● Requirement
When you find the line with "Click the HT2026" among the records below, reproduce it and each line after it exactly, ending with the line with "Screen dimensions: 1366x548".

Source records
'''

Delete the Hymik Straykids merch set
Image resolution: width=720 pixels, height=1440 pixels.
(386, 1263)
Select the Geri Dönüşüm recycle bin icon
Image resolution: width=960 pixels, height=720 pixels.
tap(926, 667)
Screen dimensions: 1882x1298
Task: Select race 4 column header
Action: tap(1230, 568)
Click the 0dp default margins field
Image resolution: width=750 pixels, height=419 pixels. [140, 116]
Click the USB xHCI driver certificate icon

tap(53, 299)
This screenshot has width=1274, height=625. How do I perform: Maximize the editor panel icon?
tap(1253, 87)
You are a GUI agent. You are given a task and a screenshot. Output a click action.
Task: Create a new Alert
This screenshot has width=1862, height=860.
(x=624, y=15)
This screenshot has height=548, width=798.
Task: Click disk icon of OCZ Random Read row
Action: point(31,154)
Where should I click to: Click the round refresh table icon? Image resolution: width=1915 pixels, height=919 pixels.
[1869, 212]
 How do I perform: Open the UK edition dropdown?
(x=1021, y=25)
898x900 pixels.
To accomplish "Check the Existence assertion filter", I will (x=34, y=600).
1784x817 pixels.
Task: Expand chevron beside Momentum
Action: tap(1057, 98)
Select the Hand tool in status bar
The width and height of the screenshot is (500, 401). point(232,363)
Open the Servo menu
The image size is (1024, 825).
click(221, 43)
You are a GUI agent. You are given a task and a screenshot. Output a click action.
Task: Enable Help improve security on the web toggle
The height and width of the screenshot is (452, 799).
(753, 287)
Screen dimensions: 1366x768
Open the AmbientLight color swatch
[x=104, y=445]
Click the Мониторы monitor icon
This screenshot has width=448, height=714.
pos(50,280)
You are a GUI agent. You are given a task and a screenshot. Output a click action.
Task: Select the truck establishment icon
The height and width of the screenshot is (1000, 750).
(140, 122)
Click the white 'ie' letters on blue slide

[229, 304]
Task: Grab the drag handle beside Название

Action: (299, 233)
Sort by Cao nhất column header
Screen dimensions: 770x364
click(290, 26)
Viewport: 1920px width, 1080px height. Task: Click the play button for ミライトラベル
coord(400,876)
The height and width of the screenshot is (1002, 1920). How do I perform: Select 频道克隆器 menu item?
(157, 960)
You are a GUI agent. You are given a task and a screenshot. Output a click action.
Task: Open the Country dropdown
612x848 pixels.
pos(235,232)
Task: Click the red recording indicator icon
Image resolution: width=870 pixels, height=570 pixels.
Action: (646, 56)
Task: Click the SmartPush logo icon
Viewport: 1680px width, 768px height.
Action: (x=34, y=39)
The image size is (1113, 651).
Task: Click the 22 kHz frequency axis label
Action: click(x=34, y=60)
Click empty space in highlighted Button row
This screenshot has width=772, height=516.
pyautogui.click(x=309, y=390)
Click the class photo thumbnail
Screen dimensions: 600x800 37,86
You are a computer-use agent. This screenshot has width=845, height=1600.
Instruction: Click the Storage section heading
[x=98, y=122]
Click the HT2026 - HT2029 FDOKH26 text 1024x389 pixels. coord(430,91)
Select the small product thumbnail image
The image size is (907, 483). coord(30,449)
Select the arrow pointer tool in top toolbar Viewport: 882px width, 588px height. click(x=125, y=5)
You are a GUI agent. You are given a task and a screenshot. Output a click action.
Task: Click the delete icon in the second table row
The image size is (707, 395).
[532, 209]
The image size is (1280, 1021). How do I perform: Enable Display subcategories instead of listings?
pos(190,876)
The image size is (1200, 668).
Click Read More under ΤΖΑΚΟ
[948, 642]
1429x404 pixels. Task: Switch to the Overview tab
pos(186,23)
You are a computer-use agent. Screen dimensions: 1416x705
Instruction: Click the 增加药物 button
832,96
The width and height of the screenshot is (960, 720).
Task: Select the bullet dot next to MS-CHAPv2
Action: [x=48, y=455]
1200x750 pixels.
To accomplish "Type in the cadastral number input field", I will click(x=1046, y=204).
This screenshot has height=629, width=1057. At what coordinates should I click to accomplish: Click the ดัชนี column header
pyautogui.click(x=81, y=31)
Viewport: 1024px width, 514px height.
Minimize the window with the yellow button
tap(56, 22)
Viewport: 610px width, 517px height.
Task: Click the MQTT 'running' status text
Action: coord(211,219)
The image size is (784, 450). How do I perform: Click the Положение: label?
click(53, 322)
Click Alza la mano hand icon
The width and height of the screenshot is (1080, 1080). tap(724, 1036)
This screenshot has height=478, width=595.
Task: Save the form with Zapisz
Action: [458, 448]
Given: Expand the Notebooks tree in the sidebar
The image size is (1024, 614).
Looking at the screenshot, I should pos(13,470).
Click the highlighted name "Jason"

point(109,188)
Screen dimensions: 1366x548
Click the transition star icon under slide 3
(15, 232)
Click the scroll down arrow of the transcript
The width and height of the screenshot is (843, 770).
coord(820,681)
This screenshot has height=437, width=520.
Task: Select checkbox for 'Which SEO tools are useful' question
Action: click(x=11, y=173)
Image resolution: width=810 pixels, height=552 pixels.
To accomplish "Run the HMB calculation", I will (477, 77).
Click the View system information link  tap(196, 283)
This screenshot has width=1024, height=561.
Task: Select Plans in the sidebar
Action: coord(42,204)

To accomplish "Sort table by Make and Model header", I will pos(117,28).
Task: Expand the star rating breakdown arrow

'''

● Exercise solution
Click the HT2026 - HT2029 FDOKH26 text 1024x389 pixels. coord(430,91)
Select the small product thumbnail image
The image size is (907, 483). coord(30,449)
Select the arrow pointer tool in top toolbar Viewport: 882px width, 588px height. click(x=125, y=5)
You are a GUI agent. You are given a task and a screenshot. Output a click action.
Task: Click the delete icon in the second table row
The image size is (707, 395).
[532, 209]
The image size is (1280, 1021). How do I perform: Enable Display subcategories instead of listings?
pos(190,876)
The image size is (1200, 668).
Click Read More under ΤΖΑΚΟ
[948, 642]
1429x404 pixels. Task: Switch to the Overview tab
pos(186,23)
You are a computer-use agent. Screen dimensions: 1416x705
Instruction: Click the 增加药物 button
832,96
The width and height of the screenshot is (960, 720).
Task: Select the bullet dot next to MS-CHAPv2
Action: [x=48, y=455]
1200x750 pixels.
To accomplish "Type in the cadastral number input field", I will click(x=1046, y=204).
This screenshot has height=629, width=1057. At what coordinates should I click to accomplish: Click the ดัชนี column header
pyautogui.click(x=81, y=31)
Viewport: 1024px width, 514px height.
Minimize the window with the yellow button
tap(56, 22)
Viewport: 610px width, 517px height.
Task: Click the MQTT 'running' status text
Action: coord(211,219)
The image size is (784, 450). How do I perform: Click the Положение: label?
click(53, 322)
Click Alza la mano hand icon
The width and height of the screenshot is (1080, 1080). tap(724, 1036)
This screenshot has height=478, width=595.
Task: Save the form with Zapisz
Action: [458, 448]
Given: Expand the Notebooks tree in the sidebar
The image size is (1024, 614).
Looking at the screenshot, I should pos(13,470).
Click the highlighted name "Jason"

point(109,188)
Screen dimensions: 1366x548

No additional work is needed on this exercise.